I'll bite: why would anyone think it is not a great idea to banish all vagueness and ambiguity from law? I would make the Rule of Lenity absolute and have done.
jdgalt1 - Because the Rule of Lenity only comes into play when there is some vagueness/ambiguity in the law. If we were to "banish all vagueness and ambiguity" from the law (a worthy goal) then Lenity can't be "absolute" or anything. Lenity would be unreachable.
hi ev. i want to connect this post with your recent one on rudeness and the first amendment.
i was once (falsely) charged under the indiana battery statute, which prohibits touching which is rude, insolent or angry.
i thought this too vague, and impinging on protected expression. but my lawyer at the time wasn't up to doing a constitutional challenge.

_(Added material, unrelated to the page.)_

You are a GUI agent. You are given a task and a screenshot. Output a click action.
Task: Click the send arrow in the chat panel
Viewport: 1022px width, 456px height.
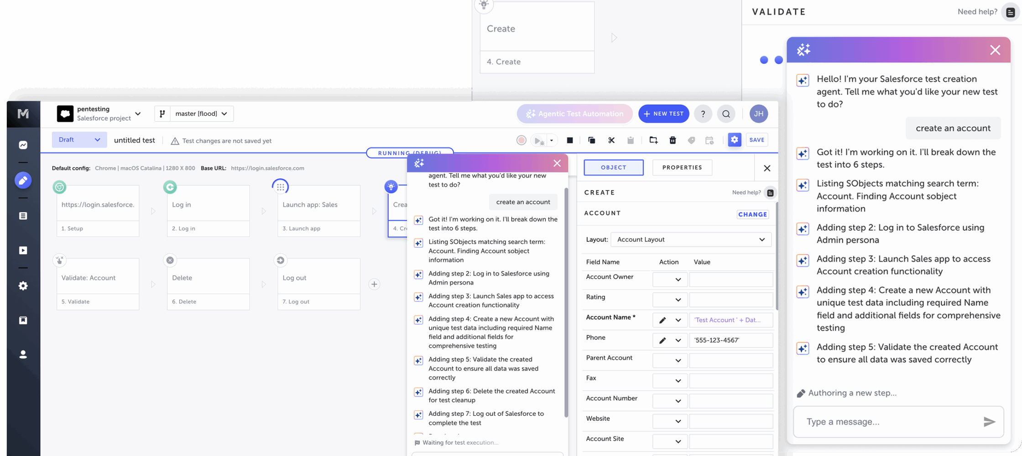coord(989,422)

The definitions of "drug" and "[medical] device" in both the federal and state laws have been ridiculously broad since the amendments in 1938 to the FFDCA (probably earlier in some state pharmacy statutes) that were intended to include diet pills but wound up using open-ended language instead of simply referencing weight loss claims. Same with "cosmetic". I don't know whether it's fortunate or unfortunate that they haven't been enforced so broadly. It might be unfortunate in that had they been construed as written, the statutes might've been explicitly amended after the first enforcement action that might've regulated, for instance, articles of clothing as cosmetics or medical devices. As is there's still plenty of ambiguity that never gets litigated; the status of tobacco products was one of the rare cases that eventually did.
Cases like the ones I described above are usually not handled by any of the means written of in the article, but by what might be called the Rule Of Incredulity. For instance, nobody would believe that legislators intended to regulate anti-personnel weapons as "medical devices" (because injury or death certainly affects the structure or function of a human body) or "pesticides" (because nothing under FIFRA excludes other human beings from the definition of "pest"), or for that matter, pesticides as veterinary drugs. Still, substances being used for execution of a death sentence are being treated legally as drugs, it seems.
The Rule of Incredulity could easily be applied to the within-500'-of-a-school statute written of in the article, for example.